# Start of Material provided

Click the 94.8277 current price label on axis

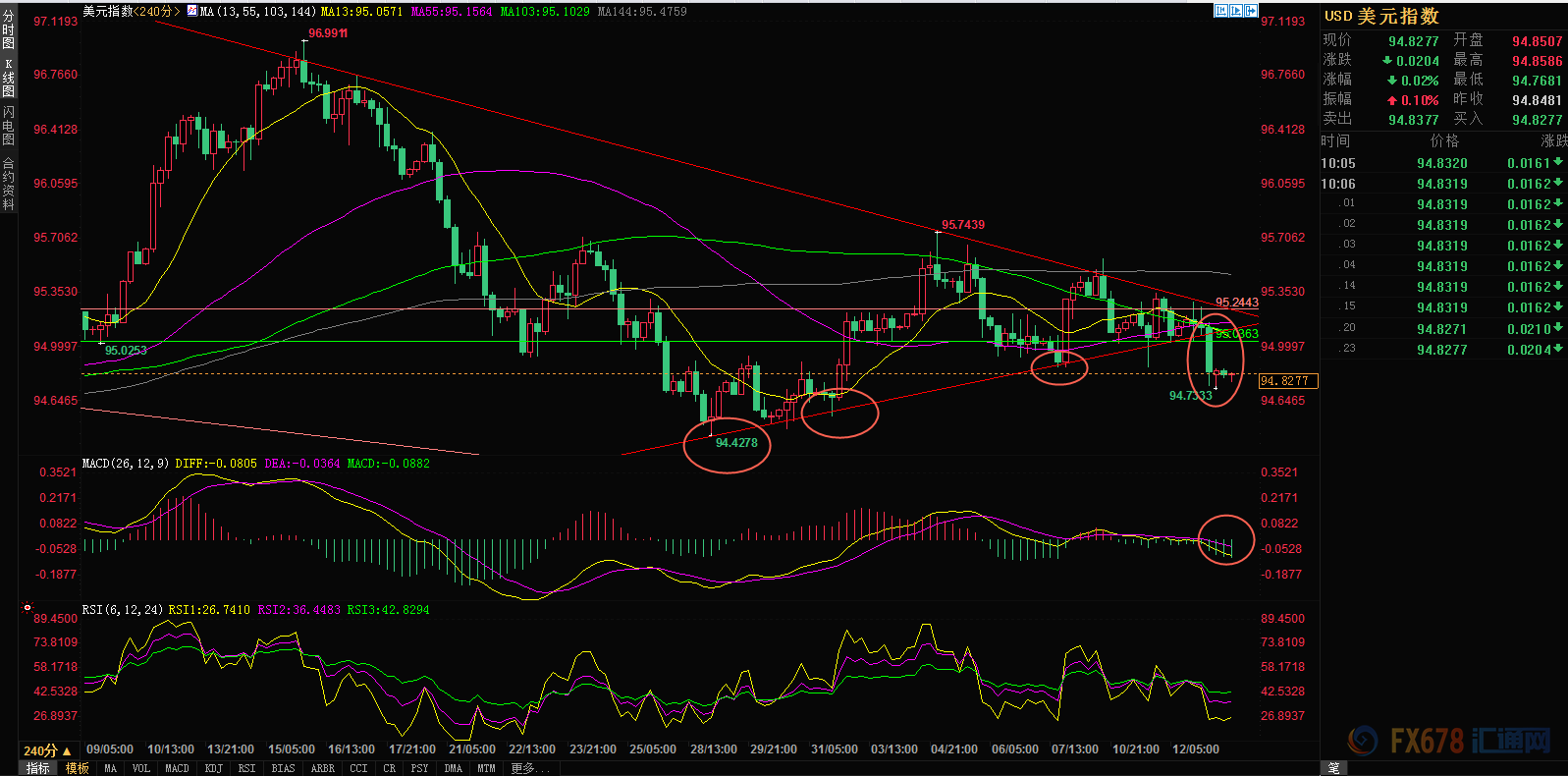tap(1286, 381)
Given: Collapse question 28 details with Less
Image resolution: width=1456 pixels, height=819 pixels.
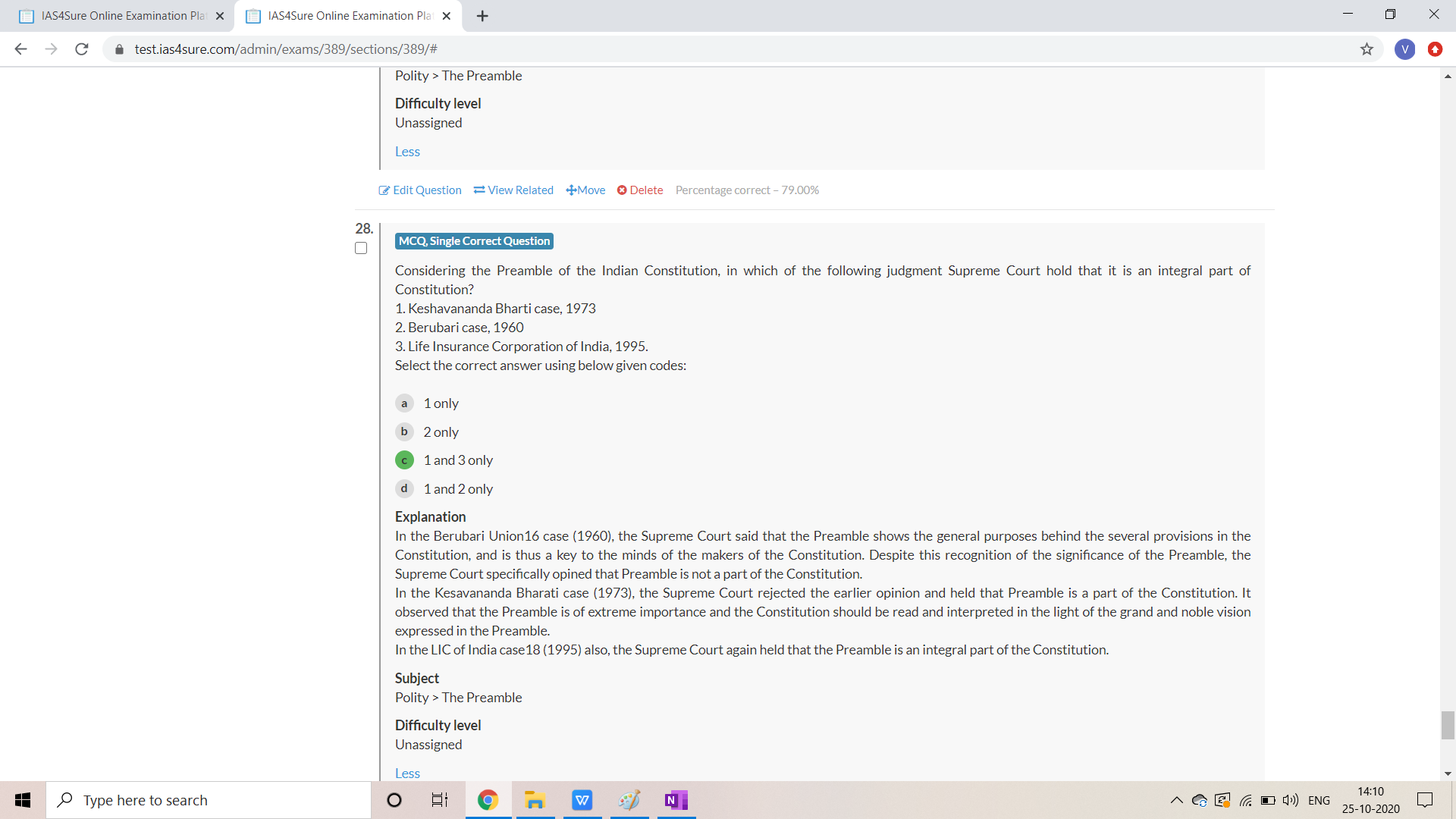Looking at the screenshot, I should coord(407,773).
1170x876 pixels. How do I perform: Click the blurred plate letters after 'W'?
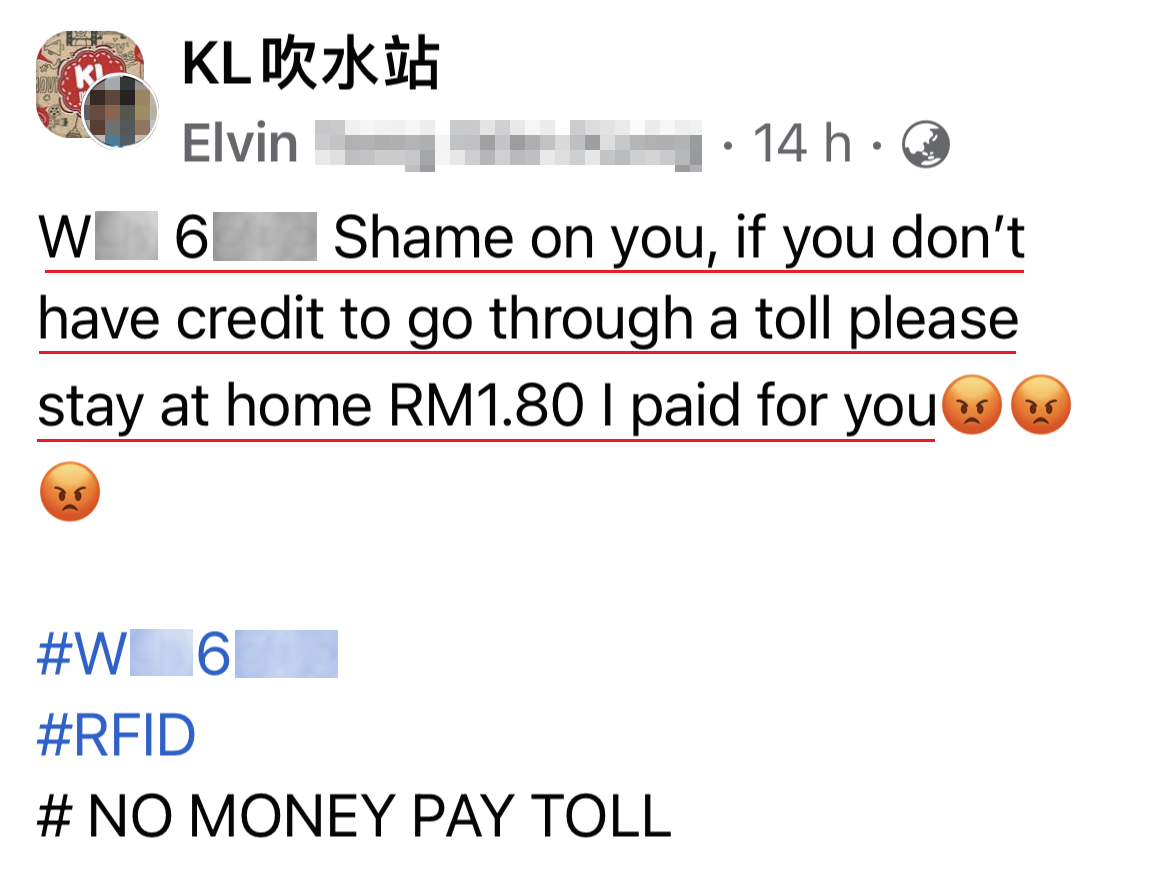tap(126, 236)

# End of Material provided

◆ **Work to be completed**:
Convert the items into a Markdown table with the columns n and Line, one row per line from the start of the items through the line containing "Looking at the", both ends included and blank lines skipped. Leave out the pictures.

◆ **In response**:
| n | Line |
|---|---|
| 1 | Click the 94.8277 current price label on axis |
| 2 | tap(1286, 381) |
| 3 | Given: Collapse question 28 details with Less |
| 4 | Image resolution: width=1456 pixels, height=819 pixels. |
| 5 | Looking at the screenshot, I should coord(407,773). |